Faits : M. X et la société Confort de l'habitat ont signé un contrat de construction de maison individuelle. L'ouvrage n'a pas été réceptionné et M. X a assigné la société pour faire prononcer la réception judiciaire des travaux et obtenir des dommages-intérêts pour préjudice financier et de jouissance.

Procédure : Après un premier jugement, la Cour d'appel de Pau a fixé la réception de l'ouvrage au 27 mars 2006 et condamné la société Confort de l'habitat à payer des pénalités de retard et des dommages-intérêts à M. X.

Question de droit : La question posée à la Cour de cassation est de savoir si la date de réception de l'ouvrage a été fixée correctement et si les pénalités de retard ont été calculées conformément à la loi.

Décision de la Cour de cassation : La Cour de cassation rejette le pourvoi et confirme la décision de la Cour d'appel. Elle considère que la date de réception de l'ouvrage a été fixée correctement au 27 mars 2006, date à laquelle M. X a pris possession de l'ouvrage. Elle estime également que les pénalités de retard ont été calculées conformément à la loi.

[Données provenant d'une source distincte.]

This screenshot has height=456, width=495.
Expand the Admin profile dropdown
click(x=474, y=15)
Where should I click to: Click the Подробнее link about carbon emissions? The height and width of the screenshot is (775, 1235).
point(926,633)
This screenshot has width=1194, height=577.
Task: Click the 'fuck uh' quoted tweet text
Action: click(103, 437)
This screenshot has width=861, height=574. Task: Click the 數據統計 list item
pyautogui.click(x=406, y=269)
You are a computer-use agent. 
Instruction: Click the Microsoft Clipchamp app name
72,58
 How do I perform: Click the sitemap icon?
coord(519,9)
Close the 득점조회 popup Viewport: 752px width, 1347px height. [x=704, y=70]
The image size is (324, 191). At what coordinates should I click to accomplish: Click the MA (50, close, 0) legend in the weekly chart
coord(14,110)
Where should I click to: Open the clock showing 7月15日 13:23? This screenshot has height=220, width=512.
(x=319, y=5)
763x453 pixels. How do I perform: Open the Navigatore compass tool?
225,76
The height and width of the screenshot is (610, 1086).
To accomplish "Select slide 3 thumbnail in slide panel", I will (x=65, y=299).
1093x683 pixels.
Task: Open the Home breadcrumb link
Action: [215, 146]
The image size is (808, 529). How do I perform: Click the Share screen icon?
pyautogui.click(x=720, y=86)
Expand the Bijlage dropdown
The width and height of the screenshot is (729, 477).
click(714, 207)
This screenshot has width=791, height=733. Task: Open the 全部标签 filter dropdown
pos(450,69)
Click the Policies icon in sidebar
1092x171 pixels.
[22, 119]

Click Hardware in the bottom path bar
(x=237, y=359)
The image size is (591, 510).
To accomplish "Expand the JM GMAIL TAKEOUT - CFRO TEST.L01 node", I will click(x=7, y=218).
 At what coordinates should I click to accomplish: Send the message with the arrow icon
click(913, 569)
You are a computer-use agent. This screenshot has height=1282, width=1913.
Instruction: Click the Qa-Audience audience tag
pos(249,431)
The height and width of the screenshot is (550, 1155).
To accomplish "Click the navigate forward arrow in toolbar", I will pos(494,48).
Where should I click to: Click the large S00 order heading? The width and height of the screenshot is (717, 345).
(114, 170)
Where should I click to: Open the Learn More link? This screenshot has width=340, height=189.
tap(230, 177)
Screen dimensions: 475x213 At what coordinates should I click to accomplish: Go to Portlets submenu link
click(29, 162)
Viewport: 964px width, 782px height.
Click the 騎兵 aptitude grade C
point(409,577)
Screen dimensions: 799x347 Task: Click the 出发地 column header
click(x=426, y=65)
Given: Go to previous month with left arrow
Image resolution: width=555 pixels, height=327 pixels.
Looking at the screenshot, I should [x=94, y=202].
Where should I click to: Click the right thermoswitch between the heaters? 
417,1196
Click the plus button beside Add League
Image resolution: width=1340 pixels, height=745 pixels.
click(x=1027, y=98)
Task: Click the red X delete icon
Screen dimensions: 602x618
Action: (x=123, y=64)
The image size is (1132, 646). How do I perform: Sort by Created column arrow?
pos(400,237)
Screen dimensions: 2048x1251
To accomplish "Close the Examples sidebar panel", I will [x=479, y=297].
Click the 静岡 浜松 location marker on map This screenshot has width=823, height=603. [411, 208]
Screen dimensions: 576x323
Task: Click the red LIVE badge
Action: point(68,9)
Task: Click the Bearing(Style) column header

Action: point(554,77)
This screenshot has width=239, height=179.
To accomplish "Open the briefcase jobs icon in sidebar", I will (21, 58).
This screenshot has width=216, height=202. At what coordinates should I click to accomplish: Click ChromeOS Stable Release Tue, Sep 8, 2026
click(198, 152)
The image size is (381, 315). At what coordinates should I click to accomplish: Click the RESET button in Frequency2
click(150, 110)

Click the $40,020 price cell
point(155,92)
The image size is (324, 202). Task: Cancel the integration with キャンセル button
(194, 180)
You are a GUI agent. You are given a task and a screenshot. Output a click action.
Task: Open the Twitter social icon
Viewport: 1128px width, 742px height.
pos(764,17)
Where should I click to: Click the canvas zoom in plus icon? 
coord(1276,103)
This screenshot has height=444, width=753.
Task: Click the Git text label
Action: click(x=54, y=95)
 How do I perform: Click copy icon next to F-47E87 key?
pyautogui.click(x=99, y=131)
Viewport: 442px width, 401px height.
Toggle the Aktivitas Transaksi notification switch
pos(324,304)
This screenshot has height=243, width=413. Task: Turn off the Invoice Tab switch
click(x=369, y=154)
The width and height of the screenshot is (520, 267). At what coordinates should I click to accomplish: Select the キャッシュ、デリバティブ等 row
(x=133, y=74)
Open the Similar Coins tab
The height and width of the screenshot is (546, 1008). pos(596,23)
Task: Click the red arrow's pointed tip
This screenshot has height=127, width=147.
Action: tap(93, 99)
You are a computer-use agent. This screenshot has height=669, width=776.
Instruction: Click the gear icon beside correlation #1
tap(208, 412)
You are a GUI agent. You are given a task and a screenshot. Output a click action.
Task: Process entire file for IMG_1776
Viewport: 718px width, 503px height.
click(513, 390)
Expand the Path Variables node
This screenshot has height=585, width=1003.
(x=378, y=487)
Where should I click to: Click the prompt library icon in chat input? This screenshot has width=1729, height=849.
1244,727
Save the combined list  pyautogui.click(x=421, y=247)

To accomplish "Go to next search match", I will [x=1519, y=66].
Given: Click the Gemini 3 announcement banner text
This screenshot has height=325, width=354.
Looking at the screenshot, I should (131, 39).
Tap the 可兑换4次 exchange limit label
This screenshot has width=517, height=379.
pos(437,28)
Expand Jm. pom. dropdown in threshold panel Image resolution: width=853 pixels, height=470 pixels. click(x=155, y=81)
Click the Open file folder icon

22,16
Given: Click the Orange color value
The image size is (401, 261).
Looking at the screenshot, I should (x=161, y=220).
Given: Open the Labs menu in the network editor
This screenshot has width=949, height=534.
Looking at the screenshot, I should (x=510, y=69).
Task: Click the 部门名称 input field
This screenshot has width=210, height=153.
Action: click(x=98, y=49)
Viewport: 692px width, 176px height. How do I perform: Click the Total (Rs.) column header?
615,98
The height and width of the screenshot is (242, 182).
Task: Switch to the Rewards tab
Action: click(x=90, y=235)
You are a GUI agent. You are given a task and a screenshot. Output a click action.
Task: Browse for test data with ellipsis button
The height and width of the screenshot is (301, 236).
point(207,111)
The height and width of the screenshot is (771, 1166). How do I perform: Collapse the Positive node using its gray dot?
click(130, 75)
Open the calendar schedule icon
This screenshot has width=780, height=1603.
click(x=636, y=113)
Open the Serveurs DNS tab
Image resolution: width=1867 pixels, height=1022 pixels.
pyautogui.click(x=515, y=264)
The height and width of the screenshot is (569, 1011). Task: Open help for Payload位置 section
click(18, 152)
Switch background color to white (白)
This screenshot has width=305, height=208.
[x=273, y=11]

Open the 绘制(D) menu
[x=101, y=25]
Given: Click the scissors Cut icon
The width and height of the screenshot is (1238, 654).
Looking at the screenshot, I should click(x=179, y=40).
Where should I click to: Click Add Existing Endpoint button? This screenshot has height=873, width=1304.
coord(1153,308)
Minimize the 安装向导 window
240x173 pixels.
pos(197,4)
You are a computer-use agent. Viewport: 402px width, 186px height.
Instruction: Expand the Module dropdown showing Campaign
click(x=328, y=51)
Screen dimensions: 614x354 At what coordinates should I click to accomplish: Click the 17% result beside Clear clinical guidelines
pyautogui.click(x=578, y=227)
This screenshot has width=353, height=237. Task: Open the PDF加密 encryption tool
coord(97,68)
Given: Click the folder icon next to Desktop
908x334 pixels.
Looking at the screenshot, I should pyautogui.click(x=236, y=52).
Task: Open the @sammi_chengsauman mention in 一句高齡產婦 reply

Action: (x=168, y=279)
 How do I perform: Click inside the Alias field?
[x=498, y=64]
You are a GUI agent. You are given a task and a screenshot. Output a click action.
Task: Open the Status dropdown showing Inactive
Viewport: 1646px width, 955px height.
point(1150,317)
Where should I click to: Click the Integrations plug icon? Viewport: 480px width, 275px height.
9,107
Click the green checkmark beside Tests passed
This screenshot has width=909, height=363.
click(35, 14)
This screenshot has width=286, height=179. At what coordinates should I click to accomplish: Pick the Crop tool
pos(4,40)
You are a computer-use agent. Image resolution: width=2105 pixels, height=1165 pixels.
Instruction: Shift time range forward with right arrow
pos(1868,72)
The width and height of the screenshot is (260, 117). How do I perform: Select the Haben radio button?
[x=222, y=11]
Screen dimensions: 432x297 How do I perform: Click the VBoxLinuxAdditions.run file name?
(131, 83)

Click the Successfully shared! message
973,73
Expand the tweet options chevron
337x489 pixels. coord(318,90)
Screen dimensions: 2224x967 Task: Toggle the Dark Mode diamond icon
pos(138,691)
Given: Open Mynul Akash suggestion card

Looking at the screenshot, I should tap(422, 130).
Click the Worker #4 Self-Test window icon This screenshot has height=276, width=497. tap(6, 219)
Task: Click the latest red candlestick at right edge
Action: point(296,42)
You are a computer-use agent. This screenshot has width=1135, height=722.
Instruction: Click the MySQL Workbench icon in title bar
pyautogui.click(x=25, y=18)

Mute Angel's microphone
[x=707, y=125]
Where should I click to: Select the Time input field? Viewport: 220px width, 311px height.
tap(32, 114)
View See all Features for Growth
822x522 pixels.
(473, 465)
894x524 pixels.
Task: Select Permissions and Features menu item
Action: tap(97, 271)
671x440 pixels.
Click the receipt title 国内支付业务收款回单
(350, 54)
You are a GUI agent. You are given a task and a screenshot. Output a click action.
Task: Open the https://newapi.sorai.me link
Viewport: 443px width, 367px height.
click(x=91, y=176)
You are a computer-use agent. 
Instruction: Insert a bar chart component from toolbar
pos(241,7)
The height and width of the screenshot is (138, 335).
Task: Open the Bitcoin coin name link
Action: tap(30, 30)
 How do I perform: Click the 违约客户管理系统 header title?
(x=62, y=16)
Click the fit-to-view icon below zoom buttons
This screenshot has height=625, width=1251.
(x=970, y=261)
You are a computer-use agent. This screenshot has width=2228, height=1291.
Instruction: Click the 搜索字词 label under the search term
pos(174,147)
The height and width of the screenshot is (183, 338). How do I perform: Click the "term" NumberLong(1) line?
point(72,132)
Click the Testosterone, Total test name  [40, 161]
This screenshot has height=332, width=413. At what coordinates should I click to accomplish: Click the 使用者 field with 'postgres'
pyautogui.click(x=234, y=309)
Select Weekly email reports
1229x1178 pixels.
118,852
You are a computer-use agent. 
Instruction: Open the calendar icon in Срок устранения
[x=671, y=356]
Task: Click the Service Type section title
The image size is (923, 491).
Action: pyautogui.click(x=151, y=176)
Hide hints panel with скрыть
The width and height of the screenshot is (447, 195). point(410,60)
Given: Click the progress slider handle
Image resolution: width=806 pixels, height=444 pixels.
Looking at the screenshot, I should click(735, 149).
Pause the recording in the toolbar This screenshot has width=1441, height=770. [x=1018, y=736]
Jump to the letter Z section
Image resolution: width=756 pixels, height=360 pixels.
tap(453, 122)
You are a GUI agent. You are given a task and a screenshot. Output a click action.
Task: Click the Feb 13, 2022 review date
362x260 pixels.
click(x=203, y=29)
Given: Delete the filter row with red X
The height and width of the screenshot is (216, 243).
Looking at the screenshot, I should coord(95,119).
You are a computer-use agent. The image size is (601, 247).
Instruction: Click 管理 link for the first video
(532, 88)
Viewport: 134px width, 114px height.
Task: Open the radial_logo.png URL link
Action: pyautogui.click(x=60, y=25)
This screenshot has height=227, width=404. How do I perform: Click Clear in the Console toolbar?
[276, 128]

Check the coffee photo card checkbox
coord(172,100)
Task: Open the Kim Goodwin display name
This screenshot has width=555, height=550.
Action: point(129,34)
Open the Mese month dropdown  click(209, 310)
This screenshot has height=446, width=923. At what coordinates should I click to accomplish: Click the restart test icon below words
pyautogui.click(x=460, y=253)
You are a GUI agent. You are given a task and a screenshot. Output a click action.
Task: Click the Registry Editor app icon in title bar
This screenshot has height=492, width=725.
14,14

Portée : La décision de la Cour de cassation confirme que la date de réception de l'ouvrage doit être fixée au jour où l'ouvrage est en état d'être reçu. Elle précise également que les pénalités de retard ont pour terme la livraison de l'ouvrage et non la réception avec ou sans réserves.

Textes visés : Article 1792-6 du Code civil, article R. 231-14 du Code de la construction et de l'habitation, articles 1147 et 1149 du Code civil.

Article 1792-6 du Code civil, article R. 231-14 du Code de la construction et de l'habitation, articles 1147 et 1149 du Code civil.